WHAT YOU NEED TO DO
Work out how many lines in the material beneath contain "blue". Give only that number.

* * *

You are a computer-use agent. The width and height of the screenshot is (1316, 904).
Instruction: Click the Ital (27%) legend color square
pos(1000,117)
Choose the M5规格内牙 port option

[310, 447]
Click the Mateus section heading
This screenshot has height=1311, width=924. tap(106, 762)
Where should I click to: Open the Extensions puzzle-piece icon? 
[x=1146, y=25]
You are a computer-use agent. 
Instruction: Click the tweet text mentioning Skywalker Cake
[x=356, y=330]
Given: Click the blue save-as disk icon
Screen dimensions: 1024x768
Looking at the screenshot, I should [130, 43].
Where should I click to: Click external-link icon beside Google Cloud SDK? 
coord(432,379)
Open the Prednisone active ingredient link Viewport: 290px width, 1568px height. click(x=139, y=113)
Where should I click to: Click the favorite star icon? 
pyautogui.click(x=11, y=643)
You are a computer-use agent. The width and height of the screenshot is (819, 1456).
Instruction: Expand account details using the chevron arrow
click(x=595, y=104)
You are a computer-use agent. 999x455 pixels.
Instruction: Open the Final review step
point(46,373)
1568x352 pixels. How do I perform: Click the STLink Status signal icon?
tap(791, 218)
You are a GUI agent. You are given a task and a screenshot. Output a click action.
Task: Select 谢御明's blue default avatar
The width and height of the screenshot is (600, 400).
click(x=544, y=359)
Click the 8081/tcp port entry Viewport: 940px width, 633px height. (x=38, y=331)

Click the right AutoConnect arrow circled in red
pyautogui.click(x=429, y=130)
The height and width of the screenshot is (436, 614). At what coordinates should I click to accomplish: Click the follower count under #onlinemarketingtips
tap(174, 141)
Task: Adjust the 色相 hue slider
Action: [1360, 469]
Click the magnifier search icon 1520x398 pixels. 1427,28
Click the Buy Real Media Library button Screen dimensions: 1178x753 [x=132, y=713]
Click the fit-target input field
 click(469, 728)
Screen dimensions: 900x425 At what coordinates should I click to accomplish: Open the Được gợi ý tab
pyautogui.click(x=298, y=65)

* * *

SOLUTION FOR THIS EXERCISE
2